The 1995 paper in Science, entitled “Whole-genome random sequencing and assembly of Haemophilus influenzae Rd” was, as Francis Collins had indicated, truly a milestone. It represented the first complete genome of a freeliving organism. With H. influenzae, scientists could for the first time investigate the complete range of digital code—and hence analogue machinery in the form of the corresponding proteins—that was required for life. This was important not only for the promise of future, detailed knowledge about how cells function, but also for demonstrating that it was possible—at least on a bacterium—to obtain the complete digital code that ran an organism. Until TIGR’s paper, the possibility remained that there would be some final, unsuspected obstacle to elucidating the detailed chemical text of the program. In a sense, Venter’s work also validated the entire concept of genomics (the study of entire genomes) beyond that of traditional genetics (the study of individual genes). It implicitly marked the start of a new phase in molecular biology, one that was based on complete digital knowledge of an organism. The long-term effects of this shift will be so profound that future generations will probably struggle to imagine how it was possible to conduct biological sciences and medicine without genomes.
The paper from Venter and his team provided some details of how the work was carried out. First, it noted the continuity with his earlier EST work: “The computational methods developed to create assemblies from hundreds of thousands of 300- to 500-bp [base pairs] complementary DNA (cDNA) sequeled us to test the hypothesis that segments of DNA several megabases [millions of bases] in size could be sequenced rapidly, accurately and cost-effectively by applying a shotgun sequencing strategy to whole genomes.” As with the EST work, the key to Venter’s success was the use of plenty of powerful technology. The paper states that it took 14 ABI sequencing machines, run by eight technicians for three months, to produce 23,304 sequence fragments. These were put together using the TIGR Assembler program, running on a SPARCenter 2000 with 512 megabytes of RAM—a huge amount for 1995. Even so, the assembly took 30 hours of central processing unit time to produce 210 contigs— unbroken sequences formed from the overlapping shotgun fragments. The gaps between these contigs were closed using a variety of methods to complete the sequence. The lead writer of the Science paper, Robert Fleischmann, recalled the moment when everything came together: “Lo and behold, the two ends joined. I was as stunned as anyone.” Unlike human chromosomes, bacterial DNA is generally in a closed, circular form.
The final result was a genome that was 1,830,137 base pairs long, obtained at an average cost of 48 cents each.
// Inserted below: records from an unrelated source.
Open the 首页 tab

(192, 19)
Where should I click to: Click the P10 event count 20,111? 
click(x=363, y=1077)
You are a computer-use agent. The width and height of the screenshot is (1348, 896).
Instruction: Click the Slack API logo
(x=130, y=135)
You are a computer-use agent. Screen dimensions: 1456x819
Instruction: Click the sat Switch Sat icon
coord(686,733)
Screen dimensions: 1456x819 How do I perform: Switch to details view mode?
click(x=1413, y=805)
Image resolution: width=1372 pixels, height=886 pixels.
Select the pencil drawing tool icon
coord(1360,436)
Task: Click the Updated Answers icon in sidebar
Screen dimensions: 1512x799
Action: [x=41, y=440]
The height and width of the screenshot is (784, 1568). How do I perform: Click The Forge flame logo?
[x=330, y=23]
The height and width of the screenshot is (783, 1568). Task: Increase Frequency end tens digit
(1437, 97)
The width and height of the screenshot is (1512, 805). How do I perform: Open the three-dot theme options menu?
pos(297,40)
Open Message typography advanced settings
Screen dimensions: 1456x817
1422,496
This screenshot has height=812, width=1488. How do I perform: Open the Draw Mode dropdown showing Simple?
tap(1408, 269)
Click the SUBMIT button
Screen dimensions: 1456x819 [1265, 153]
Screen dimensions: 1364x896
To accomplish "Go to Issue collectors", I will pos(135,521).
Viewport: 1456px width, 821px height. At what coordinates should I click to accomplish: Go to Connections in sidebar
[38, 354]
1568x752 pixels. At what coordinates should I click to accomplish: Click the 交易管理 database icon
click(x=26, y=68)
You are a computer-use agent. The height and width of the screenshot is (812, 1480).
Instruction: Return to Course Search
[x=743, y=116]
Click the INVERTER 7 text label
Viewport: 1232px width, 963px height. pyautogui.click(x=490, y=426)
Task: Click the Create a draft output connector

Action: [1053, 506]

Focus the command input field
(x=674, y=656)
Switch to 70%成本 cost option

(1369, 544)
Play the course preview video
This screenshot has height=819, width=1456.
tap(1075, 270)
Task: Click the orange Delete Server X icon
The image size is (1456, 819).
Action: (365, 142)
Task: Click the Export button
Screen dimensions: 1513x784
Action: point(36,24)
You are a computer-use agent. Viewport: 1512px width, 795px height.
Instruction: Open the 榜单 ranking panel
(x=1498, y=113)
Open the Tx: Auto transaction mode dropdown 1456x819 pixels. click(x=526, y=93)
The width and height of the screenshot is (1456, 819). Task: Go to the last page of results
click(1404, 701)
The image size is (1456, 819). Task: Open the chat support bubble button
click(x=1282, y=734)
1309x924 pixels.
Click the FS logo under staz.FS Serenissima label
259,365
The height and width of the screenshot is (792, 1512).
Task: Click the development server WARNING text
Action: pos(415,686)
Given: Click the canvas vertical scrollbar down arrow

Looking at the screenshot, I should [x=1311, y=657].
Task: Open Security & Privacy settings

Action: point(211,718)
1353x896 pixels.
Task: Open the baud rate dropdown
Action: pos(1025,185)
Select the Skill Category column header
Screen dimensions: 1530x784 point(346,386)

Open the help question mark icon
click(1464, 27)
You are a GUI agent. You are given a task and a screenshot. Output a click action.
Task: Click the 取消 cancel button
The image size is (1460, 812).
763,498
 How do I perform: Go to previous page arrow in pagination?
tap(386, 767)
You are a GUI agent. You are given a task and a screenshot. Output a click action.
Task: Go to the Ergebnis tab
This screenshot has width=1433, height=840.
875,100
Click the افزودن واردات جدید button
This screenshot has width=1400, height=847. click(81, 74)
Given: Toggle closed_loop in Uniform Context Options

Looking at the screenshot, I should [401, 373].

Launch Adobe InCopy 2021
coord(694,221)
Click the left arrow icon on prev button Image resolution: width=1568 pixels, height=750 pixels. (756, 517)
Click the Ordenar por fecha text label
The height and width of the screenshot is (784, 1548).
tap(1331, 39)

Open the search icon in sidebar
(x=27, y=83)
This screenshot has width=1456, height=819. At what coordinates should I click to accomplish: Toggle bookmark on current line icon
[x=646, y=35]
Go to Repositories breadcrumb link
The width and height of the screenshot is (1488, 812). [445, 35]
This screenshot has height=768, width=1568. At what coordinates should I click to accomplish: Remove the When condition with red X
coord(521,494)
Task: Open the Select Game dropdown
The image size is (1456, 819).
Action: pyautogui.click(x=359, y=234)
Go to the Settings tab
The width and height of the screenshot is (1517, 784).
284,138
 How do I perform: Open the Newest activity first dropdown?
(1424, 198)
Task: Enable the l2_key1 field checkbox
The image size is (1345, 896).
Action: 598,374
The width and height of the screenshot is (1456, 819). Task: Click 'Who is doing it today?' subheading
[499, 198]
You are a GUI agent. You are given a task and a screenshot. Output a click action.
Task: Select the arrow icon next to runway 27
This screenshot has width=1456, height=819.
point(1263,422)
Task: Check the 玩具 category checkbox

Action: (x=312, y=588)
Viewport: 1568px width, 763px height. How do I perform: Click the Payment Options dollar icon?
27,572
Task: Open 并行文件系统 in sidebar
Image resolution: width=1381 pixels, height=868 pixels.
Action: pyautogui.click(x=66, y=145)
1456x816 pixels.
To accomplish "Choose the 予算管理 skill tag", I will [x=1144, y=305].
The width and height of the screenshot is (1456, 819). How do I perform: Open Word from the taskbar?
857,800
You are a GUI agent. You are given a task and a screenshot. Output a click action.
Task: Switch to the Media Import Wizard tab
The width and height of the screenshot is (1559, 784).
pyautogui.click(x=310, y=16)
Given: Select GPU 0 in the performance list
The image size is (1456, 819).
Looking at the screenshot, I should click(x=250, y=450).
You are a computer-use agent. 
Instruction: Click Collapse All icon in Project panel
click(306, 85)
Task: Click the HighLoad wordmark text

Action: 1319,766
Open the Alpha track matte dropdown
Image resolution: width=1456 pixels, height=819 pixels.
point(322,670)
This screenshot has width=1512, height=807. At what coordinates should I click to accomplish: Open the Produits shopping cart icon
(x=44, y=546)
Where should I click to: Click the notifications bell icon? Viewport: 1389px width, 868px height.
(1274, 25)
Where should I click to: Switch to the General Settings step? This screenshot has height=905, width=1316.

This was another breakthrough for Venter. As he himself remarked at the time: “People thought [that bacterial genomes] were multiyear, multimillion-dollar projects. We’ve shown that it can be done in less than a year and for less than 50 cents per base.” The consequence, he noted, was that “it’s opened the floodgates.” TIGR itself went on to sequence dozens more bacteria—discussed in chapter 14—and others soon followed in its footsteps. But Venter was keenly aware of even broader implications. The Science paper’s peroration suggested various areas where the whole-genome shotgun approach could be usefully applied. And as usual, Venter saved his most provocative thought for the last, throwaway line: “Finally, this strategy has potential to facilitate the sequencing of the human genome.”